§ **RECORDS FOR THE EXERCISE**:
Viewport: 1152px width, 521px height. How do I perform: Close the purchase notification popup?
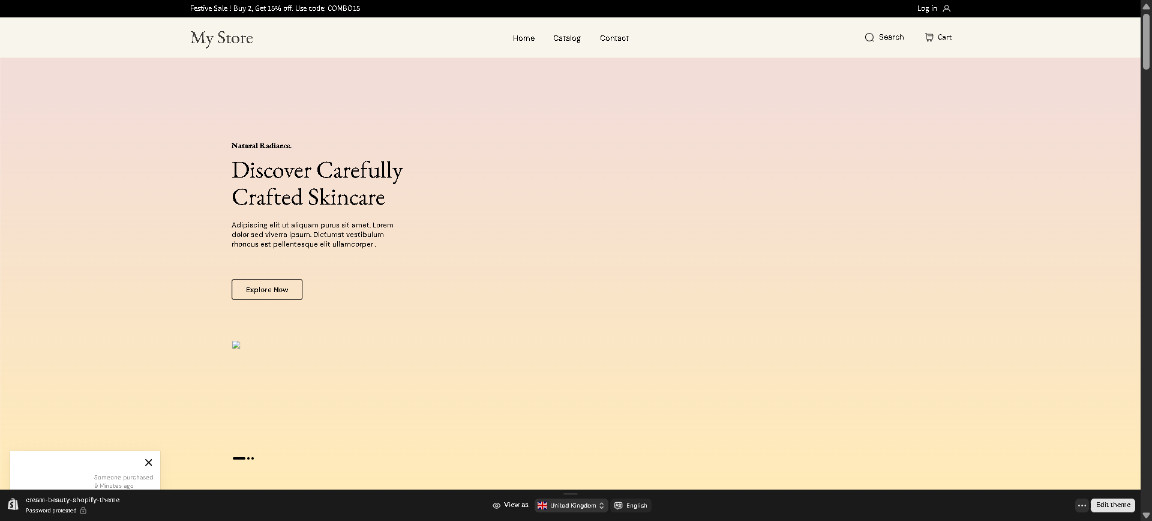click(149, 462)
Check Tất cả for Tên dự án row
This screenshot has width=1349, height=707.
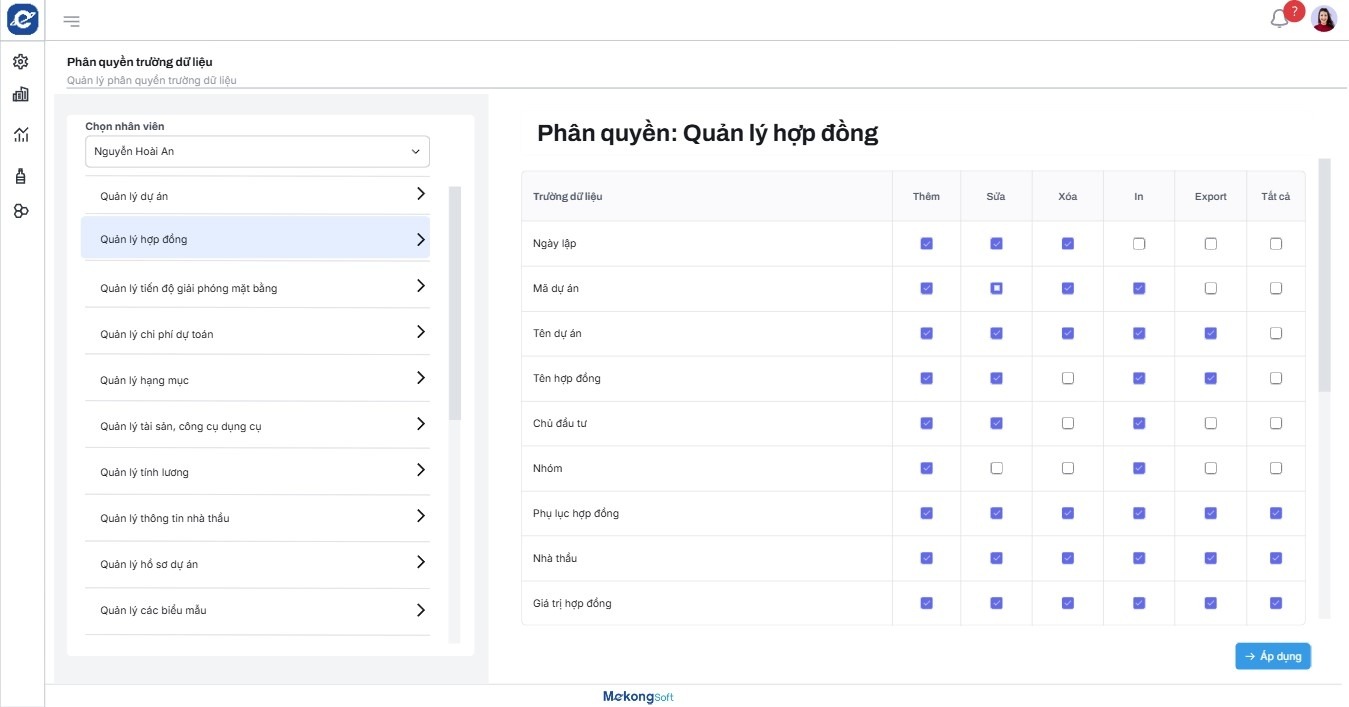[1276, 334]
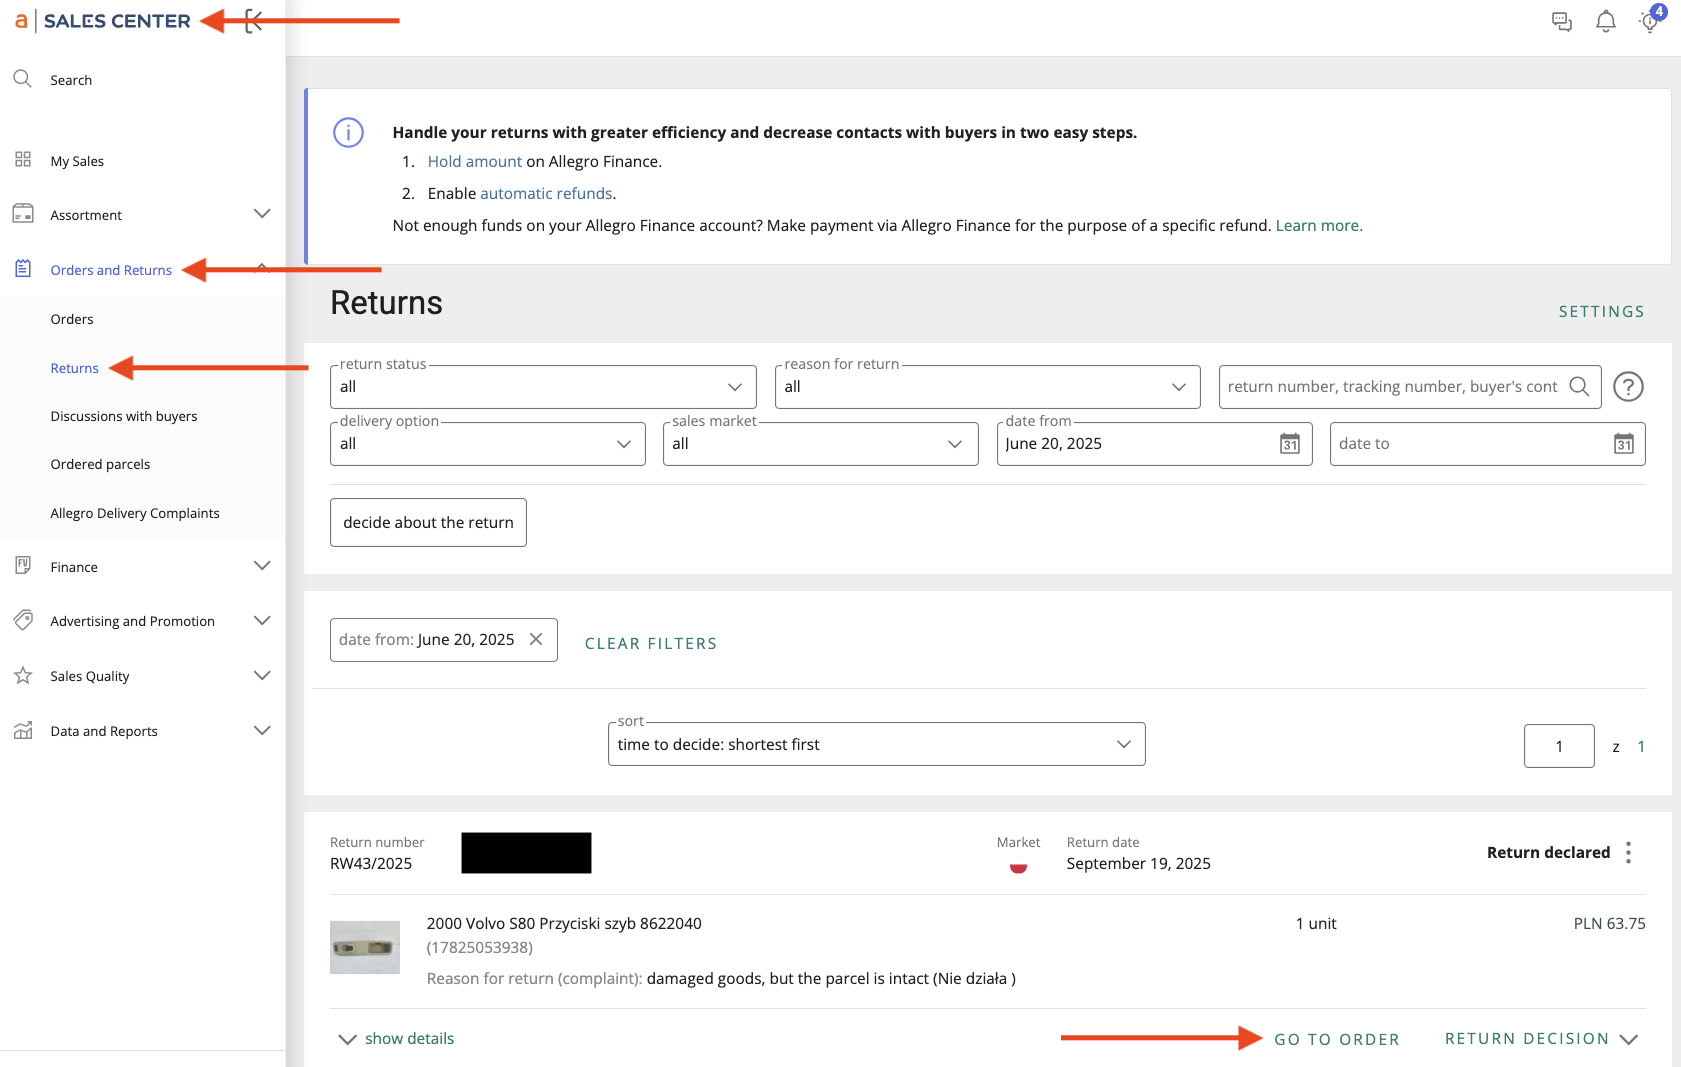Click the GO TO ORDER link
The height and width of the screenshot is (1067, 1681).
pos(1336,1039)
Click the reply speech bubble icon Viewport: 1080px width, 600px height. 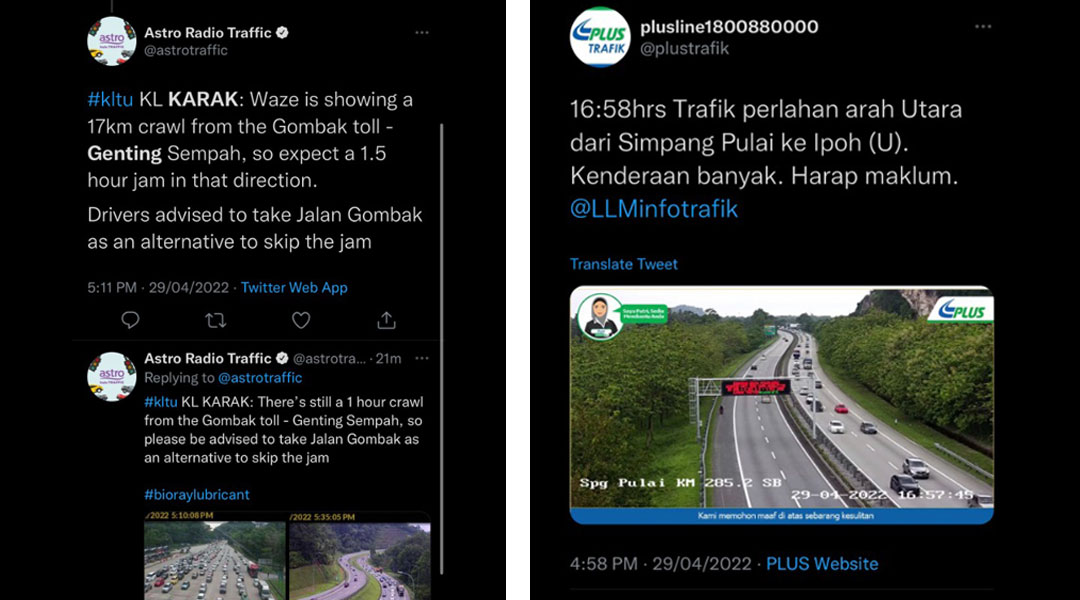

§ **PROBLEM STATEMENT**: Repeat everything in the data above word for word, from the line containing "Check Tất cả for Tên dự án row" down to the end of the data, and leave the pictures out.

§ **THE RESPONSE**:
Check Tất cả for Tên dự án row
This screenshot has width=1349, height=707.
[1276, 334]
Click the GO TO ORDER link
The height and width of the screenshot is (1067, 1681).
pos(1336,1039)
Click the reply speech bubble icon Viewport: 1080px width, 600px height. 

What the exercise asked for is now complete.